## [TASK STATEMENT]
In the entries that follow, locate the line with "Task: Select the GitHub CLI clone tab", then restate that line and all later lines exactly as they appear, leaving pictures out.

Stored items:
====
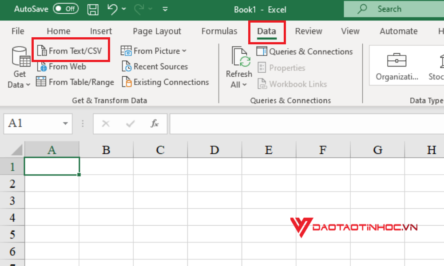Click the Undo button
Viewport: 444px width, 266px height.
(113, 9)
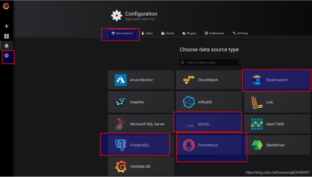Open the Dashboards grid icon in sidebar
This screenshot has height=177, width=312.
click(6, 36)
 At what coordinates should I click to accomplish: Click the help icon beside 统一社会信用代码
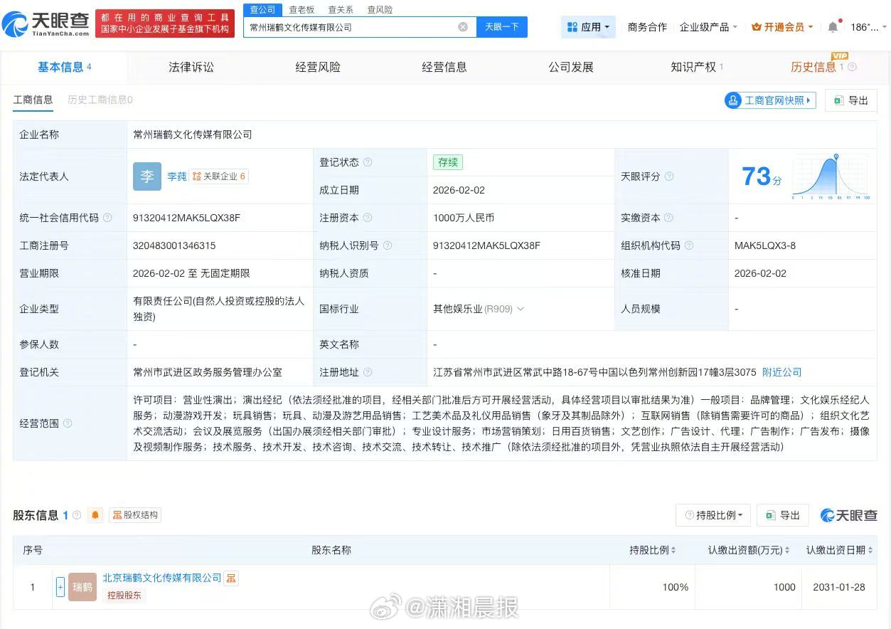[x=107, y=218]
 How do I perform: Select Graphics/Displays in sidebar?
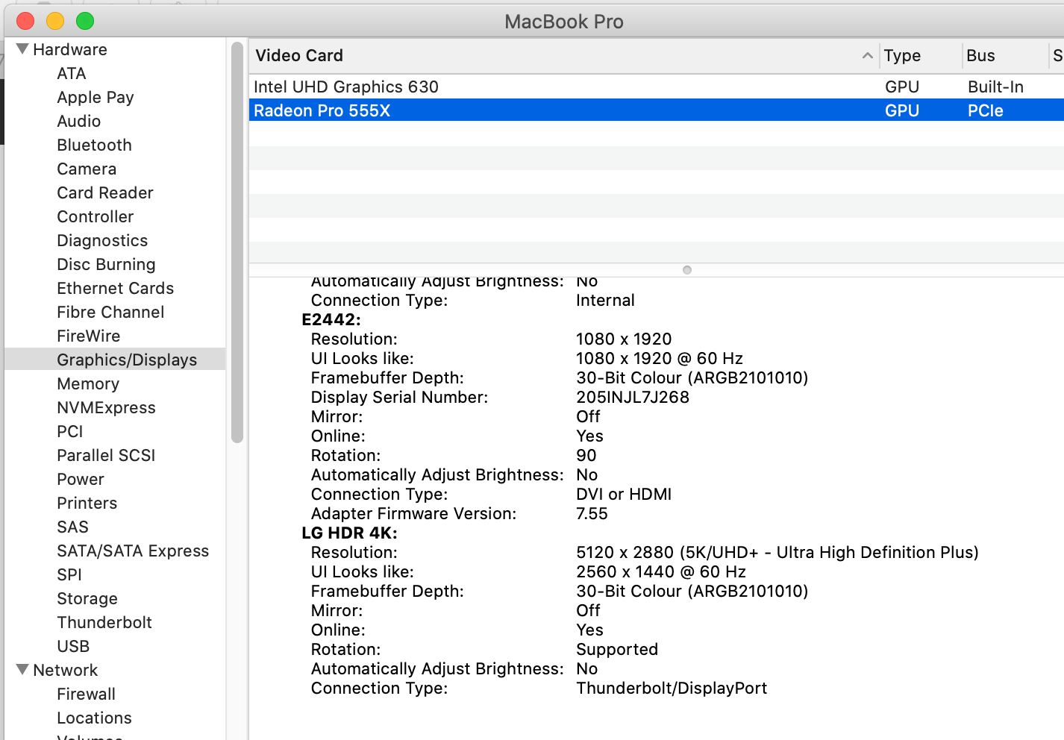(x=127, y=360)
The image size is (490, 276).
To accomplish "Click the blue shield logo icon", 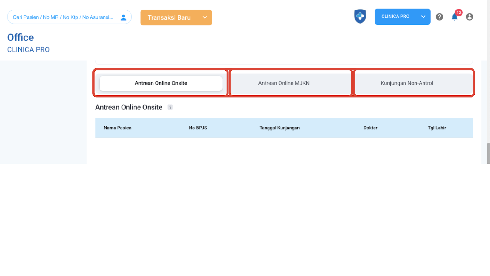I will tap(360, 17).
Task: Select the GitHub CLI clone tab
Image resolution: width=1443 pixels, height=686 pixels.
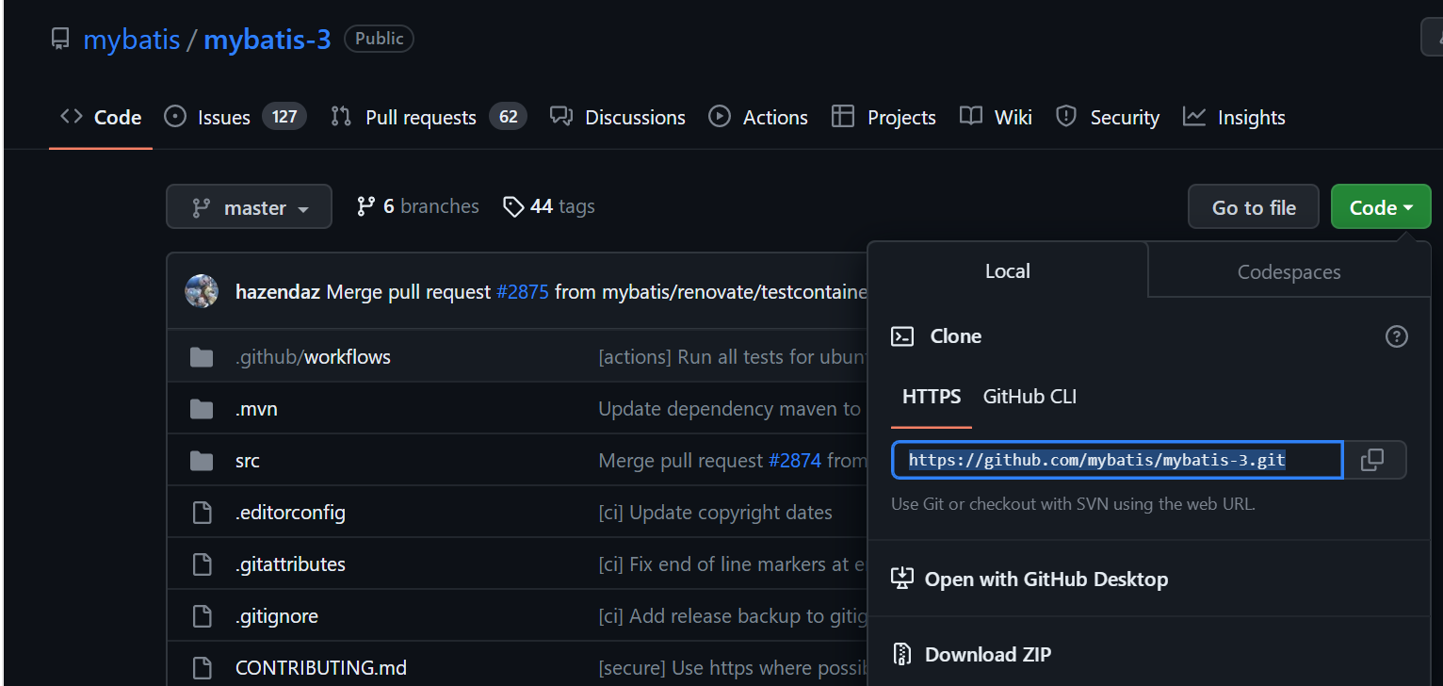Action: click(1030, 397)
====
## [ANSWER BOX]
Task: Select the GitHub CLI clone tab
Image resolution: width=1443 pixels, height=686 pixels.
Action: click(1030, 397)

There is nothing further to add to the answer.